--- ЦЕЛЬ ЗАДАНИЯ ---
Отредактируйте записи: всё от строки с «Task: Sort by 订货日期 column arrows» до строки с «Action: point(287,130)» включительно приведите заново, заменив «Cancel» на «Close» и оставив остальное без изменений.

----

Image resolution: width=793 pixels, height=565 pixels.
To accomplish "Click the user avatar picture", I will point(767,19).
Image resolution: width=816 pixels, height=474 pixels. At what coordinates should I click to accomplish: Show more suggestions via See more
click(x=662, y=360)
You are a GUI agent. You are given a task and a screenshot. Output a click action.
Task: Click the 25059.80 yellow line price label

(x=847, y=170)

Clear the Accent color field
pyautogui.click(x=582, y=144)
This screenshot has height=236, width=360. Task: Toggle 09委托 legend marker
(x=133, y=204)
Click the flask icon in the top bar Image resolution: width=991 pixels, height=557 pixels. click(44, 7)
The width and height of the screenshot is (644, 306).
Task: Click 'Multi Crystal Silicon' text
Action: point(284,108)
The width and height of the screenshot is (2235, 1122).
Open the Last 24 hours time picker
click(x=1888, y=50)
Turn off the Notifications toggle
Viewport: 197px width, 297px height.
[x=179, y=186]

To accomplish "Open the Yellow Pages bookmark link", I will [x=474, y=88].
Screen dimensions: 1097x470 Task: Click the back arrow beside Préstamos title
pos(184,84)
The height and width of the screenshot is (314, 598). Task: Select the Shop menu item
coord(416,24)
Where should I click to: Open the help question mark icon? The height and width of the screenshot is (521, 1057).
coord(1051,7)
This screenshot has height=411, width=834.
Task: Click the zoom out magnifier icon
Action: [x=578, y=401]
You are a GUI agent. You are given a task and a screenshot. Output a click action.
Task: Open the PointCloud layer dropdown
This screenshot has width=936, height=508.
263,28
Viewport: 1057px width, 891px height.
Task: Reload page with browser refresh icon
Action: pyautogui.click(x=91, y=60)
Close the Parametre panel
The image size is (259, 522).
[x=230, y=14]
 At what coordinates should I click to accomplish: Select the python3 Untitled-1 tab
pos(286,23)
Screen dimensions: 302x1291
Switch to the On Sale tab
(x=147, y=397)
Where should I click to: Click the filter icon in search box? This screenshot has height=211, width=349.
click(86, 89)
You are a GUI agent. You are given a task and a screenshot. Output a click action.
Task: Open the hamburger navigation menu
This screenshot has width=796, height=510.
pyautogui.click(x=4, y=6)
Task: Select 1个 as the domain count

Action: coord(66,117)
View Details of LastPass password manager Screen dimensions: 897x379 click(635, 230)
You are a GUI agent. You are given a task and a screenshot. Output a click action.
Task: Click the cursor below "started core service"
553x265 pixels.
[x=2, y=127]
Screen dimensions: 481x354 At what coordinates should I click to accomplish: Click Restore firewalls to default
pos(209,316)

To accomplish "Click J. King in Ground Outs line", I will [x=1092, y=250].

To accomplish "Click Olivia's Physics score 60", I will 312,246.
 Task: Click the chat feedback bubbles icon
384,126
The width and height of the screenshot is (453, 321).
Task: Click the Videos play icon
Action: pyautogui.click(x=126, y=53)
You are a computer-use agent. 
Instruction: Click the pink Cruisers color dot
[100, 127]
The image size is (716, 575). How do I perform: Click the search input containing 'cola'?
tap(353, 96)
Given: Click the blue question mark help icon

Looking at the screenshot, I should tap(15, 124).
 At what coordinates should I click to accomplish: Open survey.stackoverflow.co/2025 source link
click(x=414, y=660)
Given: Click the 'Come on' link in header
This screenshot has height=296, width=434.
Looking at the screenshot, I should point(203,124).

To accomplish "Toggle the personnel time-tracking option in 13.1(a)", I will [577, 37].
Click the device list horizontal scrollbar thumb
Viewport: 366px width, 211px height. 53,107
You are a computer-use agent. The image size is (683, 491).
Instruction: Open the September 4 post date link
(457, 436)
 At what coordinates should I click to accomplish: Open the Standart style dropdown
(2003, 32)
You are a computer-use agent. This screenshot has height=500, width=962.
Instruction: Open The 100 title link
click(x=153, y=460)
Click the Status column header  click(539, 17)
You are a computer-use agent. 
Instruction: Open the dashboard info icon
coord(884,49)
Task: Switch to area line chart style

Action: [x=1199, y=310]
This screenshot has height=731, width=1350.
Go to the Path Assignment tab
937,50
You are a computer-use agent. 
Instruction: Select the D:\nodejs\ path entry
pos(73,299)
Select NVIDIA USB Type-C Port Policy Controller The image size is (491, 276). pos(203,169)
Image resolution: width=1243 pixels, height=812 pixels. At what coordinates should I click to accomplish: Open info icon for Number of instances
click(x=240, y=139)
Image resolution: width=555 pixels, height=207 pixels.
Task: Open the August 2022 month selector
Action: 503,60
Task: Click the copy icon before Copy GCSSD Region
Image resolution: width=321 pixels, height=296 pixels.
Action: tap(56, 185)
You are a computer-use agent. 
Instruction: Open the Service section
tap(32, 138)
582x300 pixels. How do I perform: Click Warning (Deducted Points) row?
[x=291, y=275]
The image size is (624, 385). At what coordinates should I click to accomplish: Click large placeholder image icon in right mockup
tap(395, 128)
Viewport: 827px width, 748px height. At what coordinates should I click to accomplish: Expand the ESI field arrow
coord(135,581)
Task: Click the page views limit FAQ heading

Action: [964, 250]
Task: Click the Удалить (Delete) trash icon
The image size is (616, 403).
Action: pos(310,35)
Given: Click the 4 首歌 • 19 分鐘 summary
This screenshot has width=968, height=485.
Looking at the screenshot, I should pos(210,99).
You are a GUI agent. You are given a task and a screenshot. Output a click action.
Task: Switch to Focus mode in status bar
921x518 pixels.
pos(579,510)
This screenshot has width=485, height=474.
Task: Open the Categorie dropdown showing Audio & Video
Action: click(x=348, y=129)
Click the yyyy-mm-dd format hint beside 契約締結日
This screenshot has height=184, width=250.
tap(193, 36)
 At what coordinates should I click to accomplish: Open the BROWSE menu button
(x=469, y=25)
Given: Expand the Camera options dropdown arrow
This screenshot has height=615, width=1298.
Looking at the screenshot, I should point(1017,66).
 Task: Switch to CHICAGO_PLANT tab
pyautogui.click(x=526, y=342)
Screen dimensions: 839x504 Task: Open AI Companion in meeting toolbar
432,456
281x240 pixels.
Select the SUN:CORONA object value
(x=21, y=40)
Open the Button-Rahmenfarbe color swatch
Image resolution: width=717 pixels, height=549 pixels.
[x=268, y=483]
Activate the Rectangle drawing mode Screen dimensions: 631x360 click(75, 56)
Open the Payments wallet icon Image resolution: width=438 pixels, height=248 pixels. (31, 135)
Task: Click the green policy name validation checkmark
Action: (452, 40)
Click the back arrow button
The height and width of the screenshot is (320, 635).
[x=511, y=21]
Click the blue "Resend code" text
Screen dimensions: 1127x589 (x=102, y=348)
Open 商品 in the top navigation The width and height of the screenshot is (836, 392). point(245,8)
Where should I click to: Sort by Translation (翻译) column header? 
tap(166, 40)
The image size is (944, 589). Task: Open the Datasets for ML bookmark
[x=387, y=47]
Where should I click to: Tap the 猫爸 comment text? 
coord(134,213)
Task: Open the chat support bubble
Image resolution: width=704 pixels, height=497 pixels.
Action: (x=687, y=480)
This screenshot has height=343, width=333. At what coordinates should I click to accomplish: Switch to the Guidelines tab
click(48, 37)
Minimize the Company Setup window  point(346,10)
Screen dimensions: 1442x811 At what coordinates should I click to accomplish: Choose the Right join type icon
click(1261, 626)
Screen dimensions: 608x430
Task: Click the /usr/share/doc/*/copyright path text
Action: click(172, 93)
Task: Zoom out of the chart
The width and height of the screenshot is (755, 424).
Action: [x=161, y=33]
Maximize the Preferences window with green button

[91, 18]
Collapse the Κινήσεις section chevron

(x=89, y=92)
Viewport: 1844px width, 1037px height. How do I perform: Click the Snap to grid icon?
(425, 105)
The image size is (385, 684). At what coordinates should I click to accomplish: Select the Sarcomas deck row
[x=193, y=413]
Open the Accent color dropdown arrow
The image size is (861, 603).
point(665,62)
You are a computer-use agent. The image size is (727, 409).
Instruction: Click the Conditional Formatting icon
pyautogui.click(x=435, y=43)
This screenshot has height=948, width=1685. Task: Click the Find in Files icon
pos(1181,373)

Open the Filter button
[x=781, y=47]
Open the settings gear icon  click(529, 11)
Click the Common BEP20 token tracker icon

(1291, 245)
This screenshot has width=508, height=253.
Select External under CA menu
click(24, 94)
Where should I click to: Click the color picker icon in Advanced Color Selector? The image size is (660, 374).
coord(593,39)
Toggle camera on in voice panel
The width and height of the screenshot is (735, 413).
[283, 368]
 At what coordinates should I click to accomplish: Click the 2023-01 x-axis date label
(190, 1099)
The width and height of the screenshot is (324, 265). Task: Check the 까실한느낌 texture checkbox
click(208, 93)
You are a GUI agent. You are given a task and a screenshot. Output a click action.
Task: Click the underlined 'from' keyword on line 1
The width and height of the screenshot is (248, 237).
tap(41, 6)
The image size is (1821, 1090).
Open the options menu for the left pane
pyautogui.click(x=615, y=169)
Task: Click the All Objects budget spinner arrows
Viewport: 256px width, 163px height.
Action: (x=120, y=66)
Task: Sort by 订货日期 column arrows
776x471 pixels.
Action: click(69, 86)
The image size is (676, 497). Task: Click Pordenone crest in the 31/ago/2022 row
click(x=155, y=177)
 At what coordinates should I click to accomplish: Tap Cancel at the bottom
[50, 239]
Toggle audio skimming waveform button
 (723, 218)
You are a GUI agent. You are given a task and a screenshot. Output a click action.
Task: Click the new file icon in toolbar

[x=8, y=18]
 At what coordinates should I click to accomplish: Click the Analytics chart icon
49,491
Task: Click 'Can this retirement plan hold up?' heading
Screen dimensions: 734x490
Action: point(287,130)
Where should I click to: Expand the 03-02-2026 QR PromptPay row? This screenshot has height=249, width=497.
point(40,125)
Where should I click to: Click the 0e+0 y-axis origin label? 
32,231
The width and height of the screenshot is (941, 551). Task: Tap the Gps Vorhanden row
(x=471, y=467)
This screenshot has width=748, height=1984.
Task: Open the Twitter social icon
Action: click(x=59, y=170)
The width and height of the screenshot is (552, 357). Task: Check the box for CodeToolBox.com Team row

----

--- ОТВЕТ НА ЗАДАНИЕ ---
Task: Sort by 订货日期 column arrows
776x471 pixels.
Action: click(69, 86)
The image size is (676, 497). Task: Click Pordenone crest in the 31/ago/2022 row
click(x=155, y=177)
 At what coordinates should I click to accomplish: Tap Close at the bottom
[50, 239]
Toggle audio skimming waveform button
 (723, 218)
You are a GUI agent. You are given a task and a screenshot. Output a click action.
Task: Click the new file icon in toolbar

[x=8, y=18]
 At what coordinates should I click to accomplish: Click the Analytics chart icon
49,491
Task: Click 'Can this retirement plan hold up?' heading
Screen dimensions: 734x490
Action: point(287,130)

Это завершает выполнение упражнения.